## Problem statement
Could you rescale only the part that opens with the line containing "You are a GUI" and closes with the line containing "point(725,38)"? Reproduce each of those lines, requests included, multiplying every coordinate in the answers by 0.7, rounding to whole numbers with halves going up, and leaving out the pictures.

## Data in this exercise
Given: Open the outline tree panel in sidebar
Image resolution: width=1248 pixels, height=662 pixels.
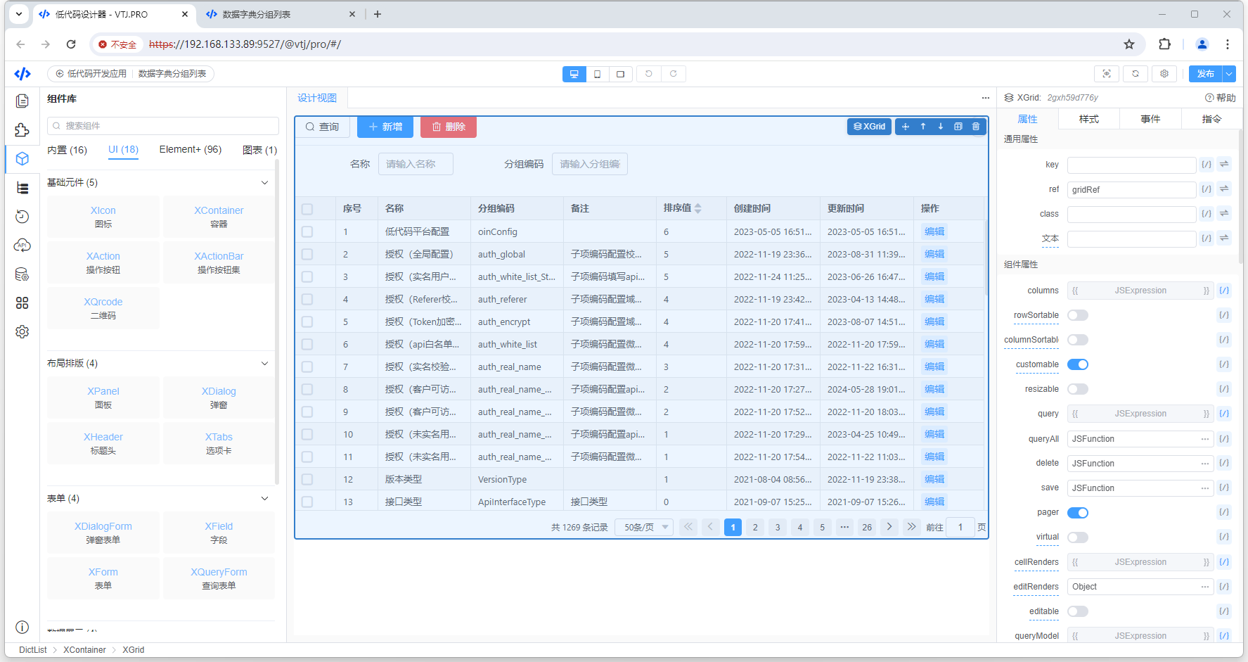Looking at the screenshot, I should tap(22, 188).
==
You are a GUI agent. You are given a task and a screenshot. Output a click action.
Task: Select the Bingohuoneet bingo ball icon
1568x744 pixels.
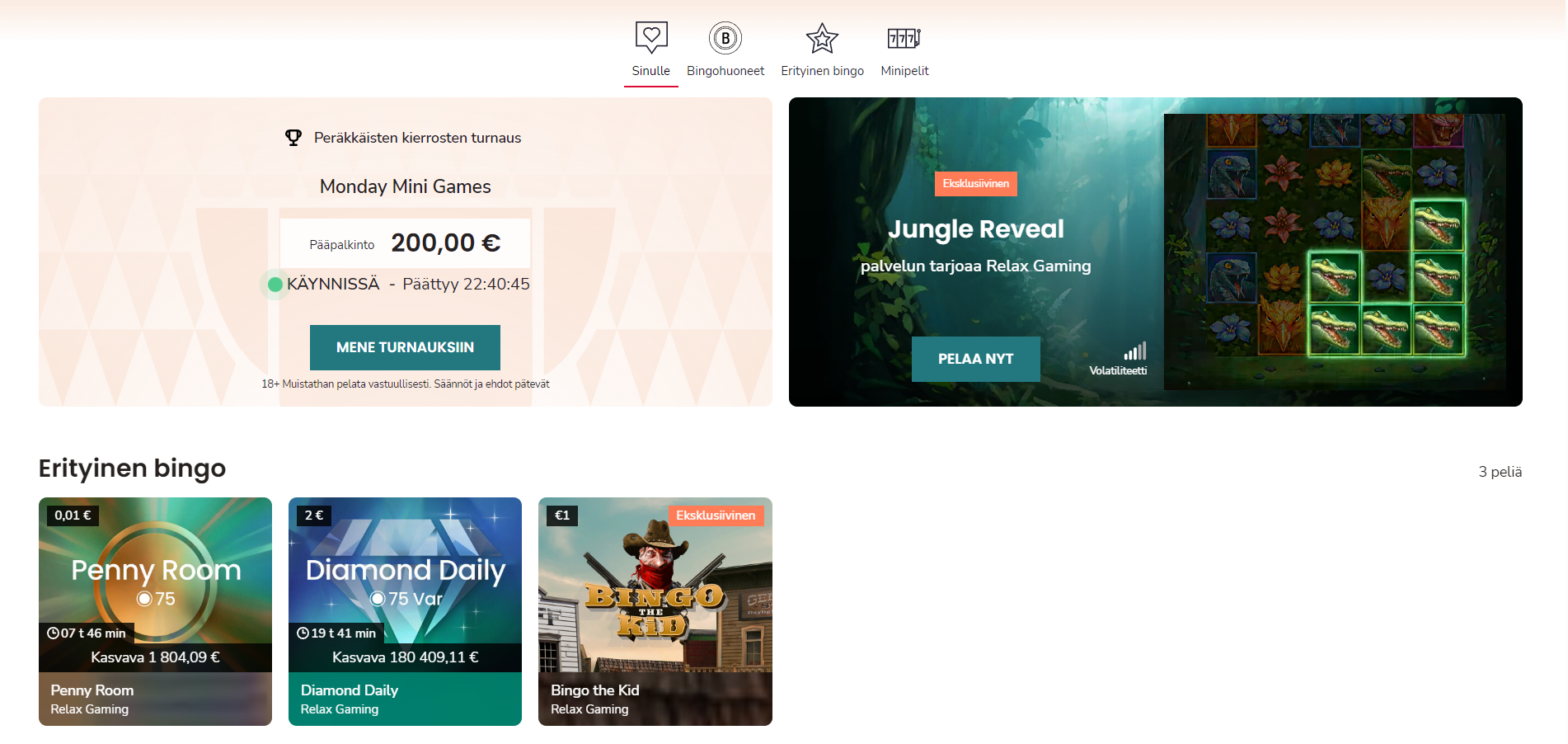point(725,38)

## Solution
You are a GUI agent. You are given a task and a screenshot. Output a click action.
Task: Select the Bingohuoneet bingo ball icon
1568x744 pixels.
point(508,27)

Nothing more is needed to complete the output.